U.S. consumer confidence pulled back in May but came in slightly above expectations, while a separate report showed home prices declining in inflation-adjusted terms for a tenth consecutive month, painting a cautious picture of the consumer heading into summer.

The Conference Board’s Consumer Confidence Index edged down to 93.1 in May from a revised 98.8 in April, topping the 92.0 consensus estimate. A rebound in the forward-looking Expectations Index to 74.4 from a revised 73.4 helped offset a decline in the Present Situation Index, which fell to 121.2 from a revised 124.4.

“Consumer appraisals of current business conditions and the current labor market were moderately less positive compared to last month,” said Dana M. Peterson, Chief Economist at The Conference Board. “This was somewhat offset by modest improvements in consumers’ expectations for business conditions and the labor market six months from now. Meanwhile, income expectations eased in May, as those anticipating less income rose.”

The gap between consumers describing jobs as plentiful versus hard to get narrowed by 0.6 percentage points to +6.9%. Average and median 12-month inflation expectations edged lower but remained elevated, and nearly 50% of consumers anticipated higher interest rates over the next 12 months, reflecting intensifying inflationary pressures tied to the ongoing Middle East conflict.

On the housing front, the S&P Cotality Case-Shiller 20-City Home Price Index fell 0.2% month-over-month on a seasonally adjusted basis in March, missing the +0.1% consensus.
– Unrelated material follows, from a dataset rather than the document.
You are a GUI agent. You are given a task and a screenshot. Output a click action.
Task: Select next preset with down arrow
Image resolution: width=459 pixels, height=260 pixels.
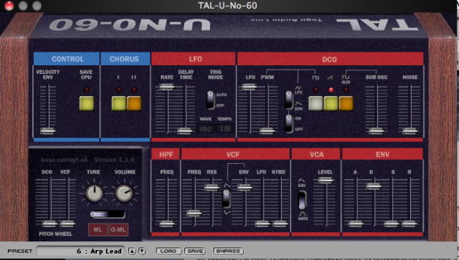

On an unadjusted basis, the index rose 0.8% year-over-year, below the 1.0% consensus.

“With consumer inflation accelerating to roughly 3.3% in March, U.S. home values have now fallen in real terms for the 10th consecutive month, underscoring an ongoing erosion of inflation-adjusted housing wealth,” said Nicholas Godec, head of fixed income tradables and commodities at S&P Dow Jones Indices.

Regional performance remained sharply divided. Chicago led all cities with a 6.1% annual gain, followed by New York at 4.0% and Cleveland at 3.0%. Seattle posted the steepest decline at -2.5% year-over-year, followed by Denver at -2.0% and Tampa at -1.9%. Dallas, Phoenix, Los Angeles and Washington, D.C. also saw prices retreat.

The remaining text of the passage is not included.